Elsewhere in the centre of Warrnambool, 9-year-old Olivia Marsh (Emily's daughter and Swampy's granddaughter played by Coco Jack Gillies) packs her lunch and opens a gift from her mother's love interest Bradley Slater (Alan Tudyk), of whom she and Swampy disapprove. As she gets driven to school by Swampy, accompanied by the mischievous Oddball, and tries to get out, Oddball jumps out and wreaks havoc all over Warrnambool, eventually destroying a tourism attraction Bradley is attempting to set up. In the courthouse later in the day, Oddball is given one last chance at behaving or he will get put down if he enters the city again. That night Swampy finds an injured penguin which has been attacked by a fox on Middle Island and takes him back to his house, where a fox attempts to eat it but is scared off by Oddball. Surprised by Oddball's sudden change in his ability to protect other animals, and realising that someone might be sabotaging the island to turn it into a whale-watching station, he comes up with an idea to save the dwindling number of penguins. Olivia agrees with the idea enthusiastically and names the injured penguin 'Pocket'. They begin training Oddball and eventually convince Emily to go on a holiday to Melbourne with Bradley, where he proposes that they and Olivia move to New York City. While Emily and Bradley are away, Olivia and Swampy sleep on Middle Island for the night so they can see if Oddball is up to the challenge. They also release the now healed Pocket back into the wild. Upon seeing that Oddball successfully guards the penguins Swampy decides to put Oddball on the island alone for a night to see how he copes.

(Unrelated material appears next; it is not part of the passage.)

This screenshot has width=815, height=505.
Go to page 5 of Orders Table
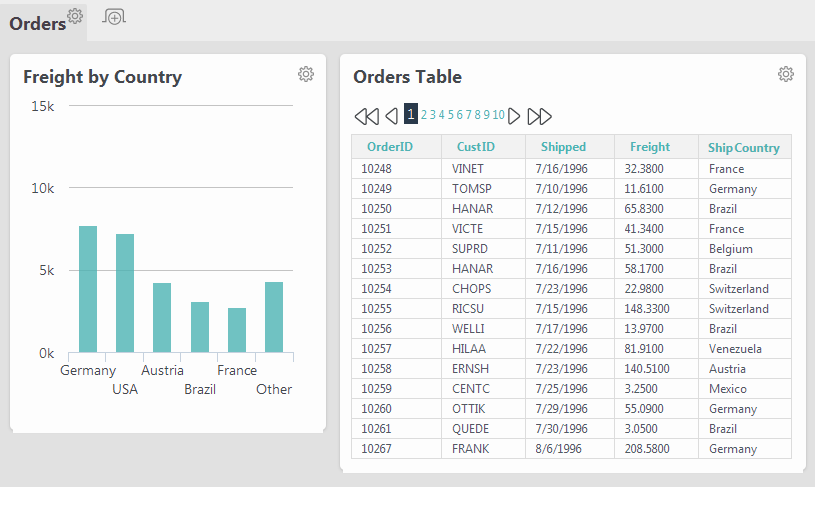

After Oddball successfully fends off a fox and protects Pocket and his Significant other, he and Olivia decide that the dog can guard the birds nightly. After the penguin numbers are steadily rising, Emily finds out about Swampy's plan after Olivia accidentally blurts it out. Emily eventually approves and warns that Oddball could get into trouble if the council finds out. Swampy assumes that Bradley is sabotaging the penguins because Bradley is so eager about a whale watching idea formed by a man named Rich (Jason Geary). The whale watching station would supplant the penguin sanctuary. That night after going home from dropping Oddball off to the island, Oddball tries to fend off a decoy fox and gets shot by a tranquilizer gun off-screen by an unknown person. Swampy accuses Emily of running away after she proposes following through with Bradley's plan of moving away with him and Olivia and says that the sanctuary is done. Outraged and offended by her father's comments, Emily says that she put more effort into the penguin sanctuary than he did when her mum died. Swampy later finds Oddball in the back of the animal control van where he finds a matching wound to a tranquilizer dart. The animal catcher (Frank Woodley) says to Swampy that he can't save Oddball and drives off after letting him have one last moment with the dog. After finding out that Pocket and his female friend have laid an egg, he teams up with Olivia to save Oddball. Emily and Jack go to Jack's house and find some of his tranquilizer guns, fox cages and tranquilliser darts missing.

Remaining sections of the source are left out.